INSTRUCTIONS FOR THE TASK:
Convert the lines from the one holding "Task: Click the slide title 类型转换器" through the one holding "(1230, 366)", inclusive, into a JSON list of strings with one string per line and no entries for blank lines.

DATA PROVIDED:

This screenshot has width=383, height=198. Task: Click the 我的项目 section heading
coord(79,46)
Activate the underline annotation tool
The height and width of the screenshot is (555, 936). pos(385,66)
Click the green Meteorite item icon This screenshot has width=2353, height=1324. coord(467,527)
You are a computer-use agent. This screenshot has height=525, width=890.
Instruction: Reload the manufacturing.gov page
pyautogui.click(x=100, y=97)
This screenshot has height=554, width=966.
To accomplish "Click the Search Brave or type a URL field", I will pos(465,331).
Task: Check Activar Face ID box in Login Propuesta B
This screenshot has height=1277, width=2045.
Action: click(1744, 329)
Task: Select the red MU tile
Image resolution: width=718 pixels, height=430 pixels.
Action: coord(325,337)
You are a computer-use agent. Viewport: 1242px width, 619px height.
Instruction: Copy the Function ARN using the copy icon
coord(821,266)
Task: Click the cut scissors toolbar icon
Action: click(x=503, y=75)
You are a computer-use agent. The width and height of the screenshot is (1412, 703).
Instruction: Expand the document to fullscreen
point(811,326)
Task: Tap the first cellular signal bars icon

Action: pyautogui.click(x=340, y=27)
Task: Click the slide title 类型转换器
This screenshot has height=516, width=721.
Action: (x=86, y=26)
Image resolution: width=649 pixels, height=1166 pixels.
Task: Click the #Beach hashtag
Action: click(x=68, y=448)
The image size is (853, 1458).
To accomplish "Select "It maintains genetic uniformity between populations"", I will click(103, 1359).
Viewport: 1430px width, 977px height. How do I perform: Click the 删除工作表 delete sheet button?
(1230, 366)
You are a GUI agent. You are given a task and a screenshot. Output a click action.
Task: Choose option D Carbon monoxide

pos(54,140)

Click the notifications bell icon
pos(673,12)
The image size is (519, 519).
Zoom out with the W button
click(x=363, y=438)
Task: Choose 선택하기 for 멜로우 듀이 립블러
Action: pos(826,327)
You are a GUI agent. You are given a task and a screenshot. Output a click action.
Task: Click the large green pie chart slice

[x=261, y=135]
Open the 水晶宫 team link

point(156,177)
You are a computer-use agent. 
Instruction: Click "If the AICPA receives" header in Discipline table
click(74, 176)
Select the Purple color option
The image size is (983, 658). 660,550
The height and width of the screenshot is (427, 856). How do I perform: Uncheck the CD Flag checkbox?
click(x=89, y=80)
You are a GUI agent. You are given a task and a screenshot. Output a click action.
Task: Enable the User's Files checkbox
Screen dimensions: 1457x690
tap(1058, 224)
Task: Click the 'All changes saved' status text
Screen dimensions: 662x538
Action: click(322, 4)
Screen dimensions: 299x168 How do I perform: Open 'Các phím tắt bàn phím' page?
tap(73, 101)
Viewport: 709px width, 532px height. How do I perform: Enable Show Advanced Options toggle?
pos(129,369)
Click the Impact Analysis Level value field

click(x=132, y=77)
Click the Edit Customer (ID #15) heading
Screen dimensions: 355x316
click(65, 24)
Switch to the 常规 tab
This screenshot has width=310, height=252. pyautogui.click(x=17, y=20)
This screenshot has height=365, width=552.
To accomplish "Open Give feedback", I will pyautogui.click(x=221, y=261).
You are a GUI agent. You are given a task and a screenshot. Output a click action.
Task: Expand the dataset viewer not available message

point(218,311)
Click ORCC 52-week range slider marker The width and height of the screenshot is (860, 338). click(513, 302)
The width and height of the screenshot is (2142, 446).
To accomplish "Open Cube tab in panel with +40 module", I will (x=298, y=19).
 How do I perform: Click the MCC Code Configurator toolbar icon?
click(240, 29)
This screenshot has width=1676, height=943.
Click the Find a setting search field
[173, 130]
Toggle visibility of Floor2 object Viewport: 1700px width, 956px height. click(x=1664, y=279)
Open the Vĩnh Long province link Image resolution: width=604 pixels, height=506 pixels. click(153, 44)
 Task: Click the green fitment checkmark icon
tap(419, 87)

EXERCISE SOLUTION:
[
  "Task: Click the slide title 类型转换器",
  "This screenshot has height=516, width=721.",
  "Action: (x=86, y=26)",
  "Image resolution: width=649 pixels, height=1166 pixels.",
  "Task: Click the #Beach hashtag",
  "Action: click(x=68, y=448)",
  "The image size is (853, 1458).",
  "To accomplish \"Select \"It maintains genetic uniformity between populations\"\", I will click(103, 1359).",
  "Viewport: 1430px width, 977px height. How do I perform: Click the 删除工作表 delete sheet button?",
  "(1230, 366)"
]